Vulkan 设计指南
使用集合让一切井井有条
根据您的偏好保存内容并对其进行分类。
Vulkan 与旧版图形 API 的不同之处在于,驱动程序不会为应用执行特定的优化(例如流水线再利用)。相反,使用 Vulkan 的应用必须自行实现这类优化。否则,这些应用可能会展现出比运行 OpenGL ES 的应用更差的性能。
在应用自行实现这些优化时,它们可能比驱动程序做得更成功,因为它们可以访问指定用例的更多特定信息。因此,使用 Vulkan 的应用经过巧妙的优化后,可能会比使用 OpenGL ES 的应用具有更高的性能。
本页介绍了您的 Android 应用为了通过 Vulkan 实现性能提升可以实现的多项优化。
硬件加速
大多数设备通过硬件加速支持 Vulkan 1.1,一小部分设备通过软件模拟支持 Vulkan 1.1。应用可以使用 vkGetPhysicalDeviceProperties
并检查所返回结构的 deviceType
字段来检测基于软件的 Vulkan 设备。SwiftShader 和其他基于 CPU 的实现具有值 VK_PHYSICAL_DEVICE_TYPE_CPU
。应用可以通过检查相同结构的 vendorID
和 deviceID
字段,来检查 SwiftShader 的特定值。
性能关键型应用应避免使用软件模拟的 Vulkan 实现,而应改为使用 OpenGL ES。
渲染时应用屏幕旋转
如果应用的向上方向与设备屏幕的方向不符,合成器将旋转应用的交换链图像,以使这两种方向一致。合成器会在显示图像时执行此旋转操作,而这会导致能耗增加,有时能耗会显著高于不旋转图像的情况。
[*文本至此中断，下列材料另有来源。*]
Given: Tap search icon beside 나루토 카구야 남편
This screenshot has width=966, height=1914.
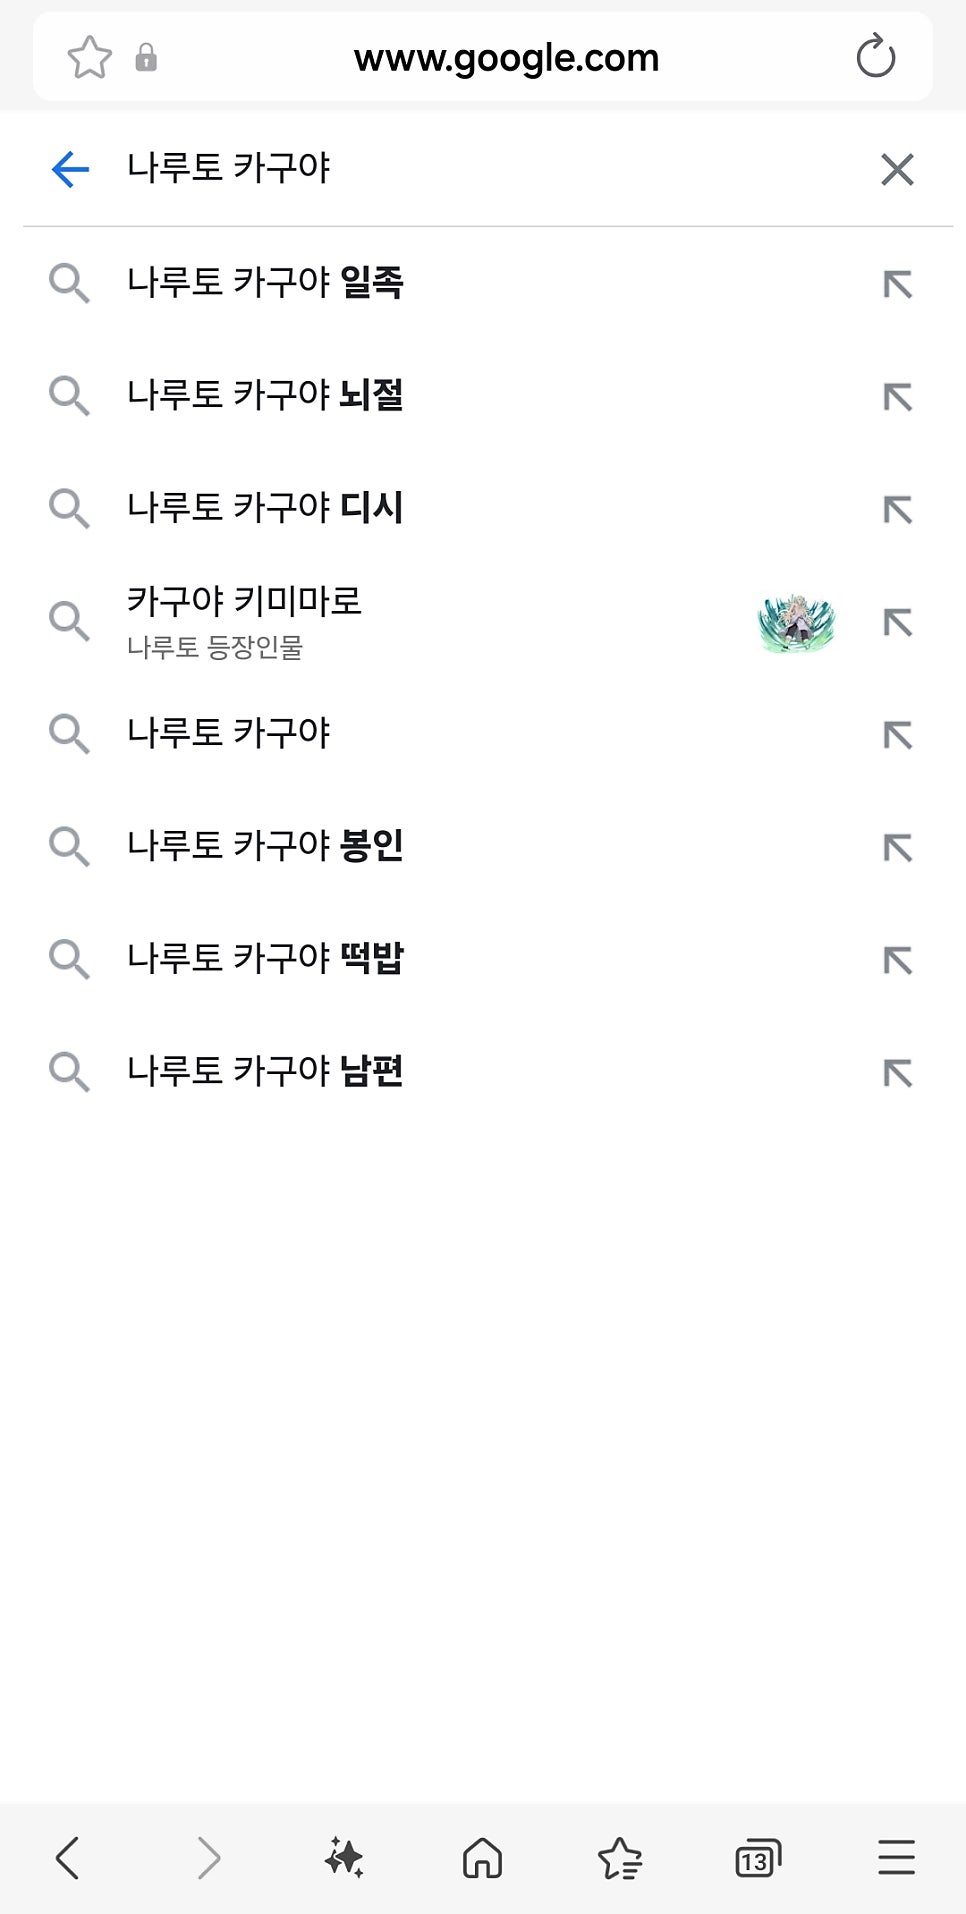Looking at the screenshot, I should (x=69, y=1072).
相比之下,如果一边生成交换链图像一边进行旋转,即便会导致能耗增加,增幅也十分有限。VkSurfaceCapabilitiesKHR::currentTransform
字段会指示合成器向窗口应用的旋转效果。当应用在渲染过程中应用该旋转效果后,应用会使用 VkSwapchainCreateInfoKHR::preTransform
字段报告旋转完成。
最大程度减少每个帧的渲染通道
在大多数移动 GPU 架构中,开始和结束渲染通道是既耗时又耗电的操作。通过将渲染操作控制在尽可能少的渲染通道中,可以提升您的应用性能。
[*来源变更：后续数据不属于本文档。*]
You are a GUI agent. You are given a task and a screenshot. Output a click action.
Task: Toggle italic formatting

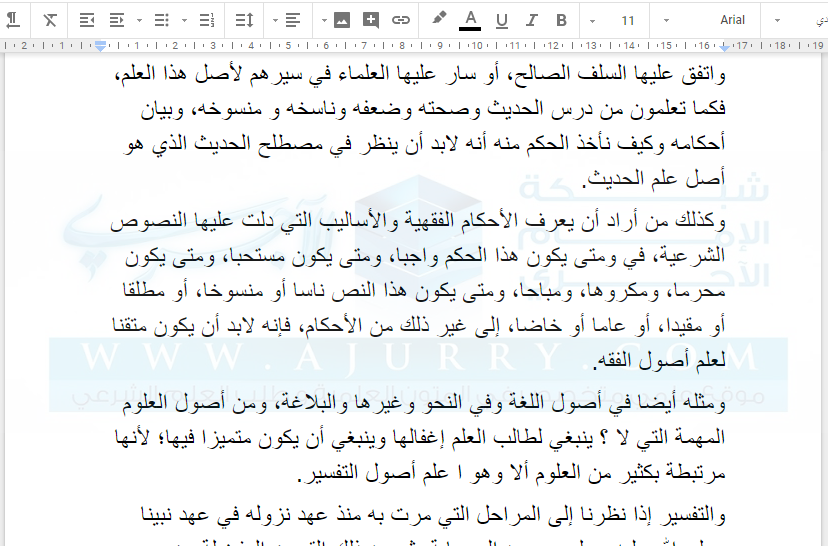click(532, 20)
不同的附件加载和附件存储操作会实现不同级别的性能。例如,如果您不需要保留附件的内容,可以使用更快的 VK_ATTACHMENT_LOAD_OP_CLEAR
或 VK_ATTACHMENT_LOAD_OP_DONT_CARE
,而不是 VK_ATTACHMENT_LOAD_OP_LOAD
。同样,如果您无需将附件的最终值写入内存供日后使用,可以使用 VK_ATTACHMENT_STORE_OP_DONT_CARE
获得比 VK_ATTACHMENT_STORE_OP_STORE
更好的性能。
另外,在大多数渲染通道中,您的应用不需要加载或存储深度/模板附件。在这种情况下,如果您在创建附件图像时使用 VK_IMAGE_USAGE_TRANSIENT_ATTACHMENT_BIT
标记,就不必为附件分配物理内存。此位提供与 OpenGL ES 中的 glFramebufferDiscard
相同的优势。
选择合适的内存类型
分配设备内存时,应用必须选择内存类型。内存类型决定应用使用内存的方式,并且还可以说明内存的缓存和相干属性。不同的设备具有不同的可用内存类型;不同的内存类型会展现不同的性能特性。
应用可以运用简单的算法来选择最合适的内存类型,以用于特定的用途。此算法会在 VkPhysicalDeviceMemoryProperties::memoryTypes
数组中选择首先满足以下两个标准的第一个内存类型:内存类型必须适用于缓冲区或图像,并且必须至少具备应用所需的属性。
移动系统通常不会为 CPU 和 GPU 提供单独的物理内存堆。在此类系统中,VK_MEMORY_PROPERTY_DEVICE_LOCAL_BIT
的重要性不如在具有独立 GPU 的系统上大,独立 GPU 拥有自己专属的内存。应用不应假设此属性为必要属性。
按频率将描述符组分组
如果您拥有以不同频率变化的资源绑定,请为每个流水线使用多个描述符组,而不是为每个绘图重新绑定所有资源。例如,您可以为“按场景”绑定使用一组描述符,为“按材料”绑定使用另一组描述符,为“按网格实例”绑定使用第三组描述符。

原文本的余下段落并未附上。